After a couple of issues of stories by (uncredited) Bill Finger with Bob Kane art, Sullivan’s friend and trusted story teller, Gardner Fox, was brought in to script the next several stories, before Bob Kane got Finger reinstated as the Batman writer.
Despite his successes at DC, Vin Sullivan became uncomfortable working for Donenfeld and Liebowitz–their way of doing business rubbed Sullivan the wrong way and so Vin is out of there by the beginning of 1940.
Not to take anything away from the actual creators of Superman and Batman, but Vin must have had some influence, as the two features begin to change as soon as he departs. New editor, old Whitney Ellsworth–now returned from the west coast–takes over as the managing editor and oversees several changes.
Meanwhile, Vin Sullivan moves on to other publishing ventures.
The McNaught Newspaper Syndicate was starting up a new comic book publishing company, Columbia Comics, and they hired Vin to edit their line. There are some notable titles from Columbia, but Sullivan becomes weary with that publisher, as well, so, in 1943, he founds his own funny book business, the venerable Magazine Enterprises, which would have much success for the next decade.
Many of Sullivan’s trusted talents–Gardner Fox, Fred Guardineer, Creig Flessel, as well as others Vin had encouraged along the way, like Bob Powell–came to work for him at ME. Proving the strong loyalty he fostered in others.
BEST OF THE WEST No. 6 (December ’52); art: Dick Ayers, Frank Bolle, Fred Meagher–featuring Straight Arrow, Durango Kid, Tim Holt, Ghost Rider. Tiger by the Tail, CAVEGIRL No. 11 (1953); story: Gardner Fox; art: Bob Powell.

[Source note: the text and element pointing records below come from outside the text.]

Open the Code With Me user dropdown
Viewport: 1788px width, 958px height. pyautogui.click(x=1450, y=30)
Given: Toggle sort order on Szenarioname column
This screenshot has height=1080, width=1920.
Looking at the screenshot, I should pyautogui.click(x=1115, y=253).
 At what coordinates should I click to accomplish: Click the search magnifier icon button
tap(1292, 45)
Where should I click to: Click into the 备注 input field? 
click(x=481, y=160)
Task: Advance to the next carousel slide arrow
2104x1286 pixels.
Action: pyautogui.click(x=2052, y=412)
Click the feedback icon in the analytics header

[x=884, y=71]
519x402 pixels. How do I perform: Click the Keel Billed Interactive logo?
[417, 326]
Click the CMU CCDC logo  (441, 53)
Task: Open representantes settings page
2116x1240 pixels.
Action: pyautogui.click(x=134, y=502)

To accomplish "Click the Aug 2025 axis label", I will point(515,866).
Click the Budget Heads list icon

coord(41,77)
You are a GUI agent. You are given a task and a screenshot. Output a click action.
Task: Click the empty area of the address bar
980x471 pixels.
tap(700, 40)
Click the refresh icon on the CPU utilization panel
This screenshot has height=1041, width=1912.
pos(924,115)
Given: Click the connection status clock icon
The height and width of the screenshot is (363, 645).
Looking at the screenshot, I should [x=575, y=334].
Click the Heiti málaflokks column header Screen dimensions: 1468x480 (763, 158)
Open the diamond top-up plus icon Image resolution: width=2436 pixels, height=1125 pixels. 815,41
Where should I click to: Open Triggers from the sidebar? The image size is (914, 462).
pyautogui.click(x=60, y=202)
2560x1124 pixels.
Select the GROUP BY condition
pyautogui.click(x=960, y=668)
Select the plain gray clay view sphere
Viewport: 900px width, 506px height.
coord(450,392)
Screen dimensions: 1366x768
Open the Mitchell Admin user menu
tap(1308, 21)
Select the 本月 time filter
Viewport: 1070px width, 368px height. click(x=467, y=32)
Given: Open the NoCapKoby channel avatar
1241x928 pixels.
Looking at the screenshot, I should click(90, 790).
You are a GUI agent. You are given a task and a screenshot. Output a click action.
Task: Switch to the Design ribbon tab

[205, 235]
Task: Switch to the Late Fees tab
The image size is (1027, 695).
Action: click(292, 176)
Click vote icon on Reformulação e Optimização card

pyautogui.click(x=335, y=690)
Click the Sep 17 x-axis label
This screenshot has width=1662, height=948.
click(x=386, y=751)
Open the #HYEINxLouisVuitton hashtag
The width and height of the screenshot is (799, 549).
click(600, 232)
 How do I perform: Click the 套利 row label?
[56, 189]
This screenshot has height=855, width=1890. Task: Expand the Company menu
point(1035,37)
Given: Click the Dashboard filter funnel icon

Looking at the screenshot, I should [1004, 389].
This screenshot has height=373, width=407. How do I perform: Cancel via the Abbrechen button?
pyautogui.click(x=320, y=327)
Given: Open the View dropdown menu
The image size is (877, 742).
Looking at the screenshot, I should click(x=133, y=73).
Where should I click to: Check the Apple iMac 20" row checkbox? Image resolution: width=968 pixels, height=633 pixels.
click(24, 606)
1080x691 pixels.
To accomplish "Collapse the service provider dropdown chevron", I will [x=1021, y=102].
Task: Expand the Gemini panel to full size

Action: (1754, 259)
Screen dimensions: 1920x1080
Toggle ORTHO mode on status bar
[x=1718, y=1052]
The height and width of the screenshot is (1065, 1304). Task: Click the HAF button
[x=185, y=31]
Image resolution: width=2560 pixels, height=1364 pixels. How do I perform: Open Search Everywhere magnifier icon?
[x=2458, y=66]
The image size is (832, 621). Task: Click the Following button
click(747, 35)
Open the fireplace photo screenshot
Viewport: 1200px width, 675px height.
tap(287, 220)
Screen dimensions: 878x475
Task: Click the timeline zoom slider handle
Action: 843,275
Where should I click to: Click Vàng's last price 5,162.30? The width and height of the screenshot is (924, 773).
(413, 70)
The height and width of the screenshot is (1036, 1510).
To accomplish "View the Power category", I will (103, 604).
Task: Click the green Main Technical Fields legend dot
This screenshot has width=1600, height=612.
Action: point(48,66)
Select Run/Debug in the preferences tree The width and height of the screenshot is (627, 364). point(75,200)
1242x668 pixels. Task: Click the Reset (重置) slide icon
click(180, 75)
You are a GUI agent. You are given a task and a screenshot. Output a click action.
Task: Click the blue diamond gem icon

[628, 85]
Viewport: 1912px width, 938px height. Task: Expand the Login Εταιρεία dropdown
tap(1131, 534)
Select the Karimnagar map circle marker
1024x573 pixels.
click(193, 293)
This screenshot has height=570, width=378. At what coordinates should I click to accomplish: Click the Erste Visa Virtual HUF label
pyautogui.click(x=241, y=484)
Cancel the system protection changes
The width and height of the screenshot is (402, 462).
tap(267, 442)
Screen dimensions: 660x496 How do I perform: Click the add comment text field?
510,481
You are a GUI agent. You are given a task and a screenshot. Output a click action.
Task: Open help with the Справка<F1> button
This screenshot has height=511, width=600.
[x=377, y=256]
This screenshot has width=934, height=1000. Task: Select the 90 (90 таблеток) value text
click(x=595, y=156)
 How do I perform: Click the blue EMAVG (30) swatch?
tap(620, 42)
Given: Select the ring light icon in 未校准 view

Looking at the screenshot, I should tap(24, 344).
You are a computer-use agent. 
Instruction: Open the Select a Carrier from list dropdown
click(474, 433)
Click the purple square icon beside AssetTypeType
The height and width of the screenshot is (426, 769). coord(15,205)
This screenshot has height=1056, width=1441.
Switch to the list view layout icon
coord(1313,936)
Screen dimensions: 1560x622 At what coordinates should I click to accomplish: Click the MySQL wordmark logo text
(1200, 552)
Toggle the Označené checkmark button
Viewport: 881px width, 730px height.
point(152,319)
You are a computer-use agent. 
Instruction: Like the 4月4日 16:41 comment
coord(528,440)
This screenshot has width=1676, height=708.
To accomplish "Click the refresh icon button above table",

Even Siegel and Shuster found a publisher in Sullivan, after they had left DC under difficult circumstances. ME published the comic book of their FUNNY MAN, which was also a syndicated newspaper strip. However, the concept never caught on and Sullivan probably lost money on the deal.
FUNNY MAN No. 1 (January ’48); story: Jerry Siegel; art: Joe Shuster and John Sikela. Funny Man seems to be modelled after Danny Kaye.
Yet it was thanks in part to Funny Man that Sullivan hired one of his most productive talents, Dick Ayers. While visting Burne Hogarth’s Cartoonists and Illustrators School, where Ayers was a student, Joe Shuster saw some of Dick’s work and had him draw some pages of Funny Man and then sent Ayers to Magazine Enterprises, where Sullivan gave him work on his books.
What goes around, comes around.
More information on Vin Sullivan can be found in ALTER EGO No. 10 (September 2001) and No. 27 (August 2003).